History

Nazi Germany
- Name: U-469
- Ordered: 20 January 1941
- Builder: Deutsche Werke, Kiel
- Yard number: 300
- Laid down: 1 October 1941
- Launched: 8 August 1942
- Commissioned: 7 October 1942
- Fate: Sunk on 25 March 1943

General characteristics
- Class & type: Type VIIC submarine
- Displacement: 769 tonnes (757 long tons) surfaced; 871 t (857 long tons) submerged;
- Length: 67.10 m (220 ft 2 in) o/a; 50.50 m (165 ft 8 in) pressure hull;
- Beam: 6.20 m (20 ft 4 in) o/a; 4.70 m (15 ft 5 in) pressure hull;
- Height: 9.60 m (31 ft 6 in)
- Draught: 4.74 m (15 ft 7 in)
- Installed power: 2,800–3,200 PS (2,100–2,400 kW; 2,800–3,200 bhp) (diesels); 750 PS (550 kW; 740 shp) (electric);
- Propulsion: 2 shafts; 2 × diesel engines; 2 × electric motors.;
- Speed: 17.7 knots (32.8 km/h; 20.4 mph) surfaced; 7.6 knots (14.1 km/h; 8.7 mph) submerged;
- Range: 8,500 nmi (15,700 km; 9,800 mi) at 10 knots (19 km/h; 12 mph) surfaced; 80 nmi (150 km; 92 mi) at 4 knots (7.4 km/h; 4.6 mph) submerged;
- Test depth: 230 m (750 ft); Crush depth: 250–295 m (820–968 ft);
- Complement: 4 officers, 40–56 enlisted
- Armament: 5 × 53.3 cm (21 in) torpedo tubes (four bow, one stern); 14 × torpedoes or 26 TMA mines; 1 × 8.8 cm (3.46 in) deck gun (220 rounds); 1 × twin 2 cm (0.79 in) C/30 anti-aircraft gun;

Service record
- Part of: 5th U-boat Flotilla; 7 October 1942 – 1 March 1943; 3rd U-boat Flotilla; 1 – 25 March 1943;
- Identification codes: M 50 034
- Commanders: Oblt.z.S. Emil Claussen; 7 October 1942 – 25 March 1943;
- Operations: 1 patrol:; 16 – 25 March 1943;
- Victories: None

= German submarine U-469 =

German World War II submarine

German submarine U-469 was a Type VIIC U-boat of Nazi Germany's Kriegsmarine during World War II.

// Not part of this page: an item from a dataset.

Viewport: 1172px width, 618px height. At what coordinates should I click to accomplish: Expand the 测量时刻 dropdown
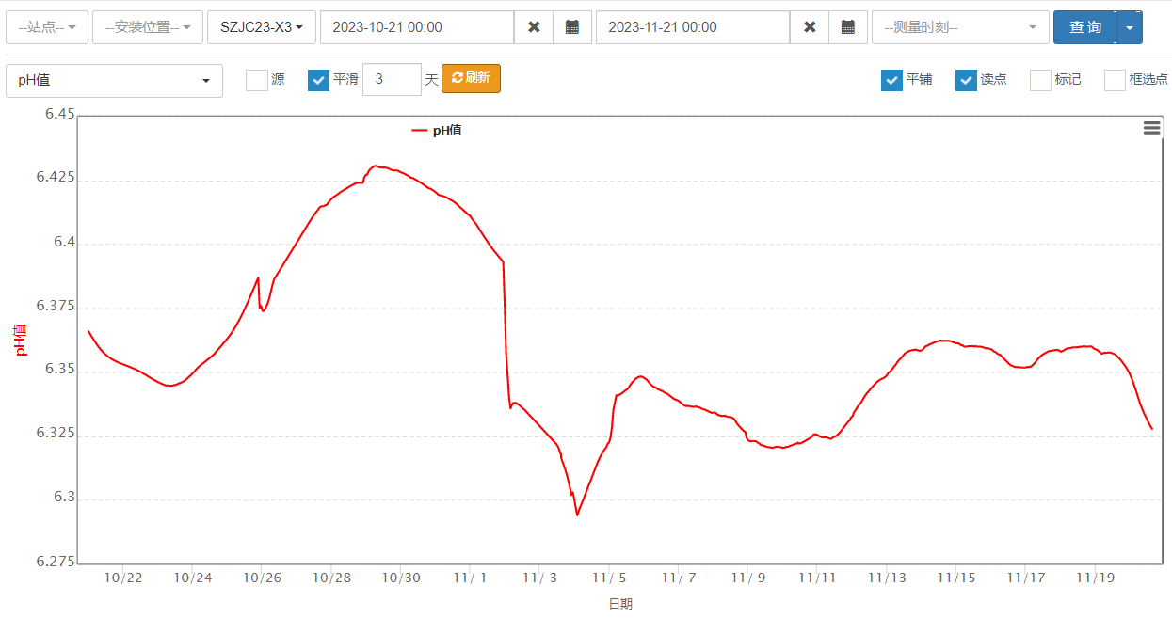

She carried out one patrol. She sank no ships.

She was sunk by a British aircraft south of Iceland on 25 March 1943.

==Design==
German Type VIIC submarines were preceded by the shorter Type VIIB submarines. U-469 had a displacement of 769 t when at the surface and 871 t while submerged. She had a total length of 67.10 m, a pressure hull length of 50.50 m, a beam of 6.20 m, a height of 9.60 m, and a draught of 4.74 m. The submarine was powered by two Germaniawerft F46 four-stroke, six-cylinder supercharged diesel engines producing a total of 2800 to 3200 PS for use while surfaced, two Siemens-Schuckert GU 343/38–8 double-acting electric motors producing a total of 750 PS for use while submerged. She had two shafts and two 1.23 m propellers. The boat was capable of operating at depths of up to 230 m.

The submarine had a maximum surface speed of 17.7 kn and a maximum submerged speed of 7.6 kn. When submerged, the boat could operate for 80 nmi at 4 kn; when surfaced, she could travel 8500 nmi at 10 kn. U-469 was fitted with five 53.3 cm torpedo tubes (four fitted at the bow and one at the stern), fourteen torpedoes, one 8.8 cm SK C/35 naval gun, 220 rounds, and one twin 2 cm C/30 anti-aircraft gun. The boat had a complement of between forty-four and sixty.

==Service history==
The submarine was laid down on 1 October 1941 at the Deutsche Werke in Kiel as yard number 300, launched on 8 August 1942 and commissioned on 7 October under the command of Oberleutnant zur See Emil Claussen.

She served with the 5th U-boat Flotilla from 7 October 1942 for training and the 3rd flotilla from 1 March 1943 for operations.

===Patrol and loss===
U-469s only patrol began with her departure from Kiel on 16 March 1943. She had just negotiated the gap between Iceland and the Faroe Islands, when she was sunk by a British B-17 Flying Fortress of No. 206 Squadron RAF – FK195/L, under Flight Lieutenant William Roxburgh – south of Iceland on the 25th.

Forty-seven men went down with U-469; there were no survivors.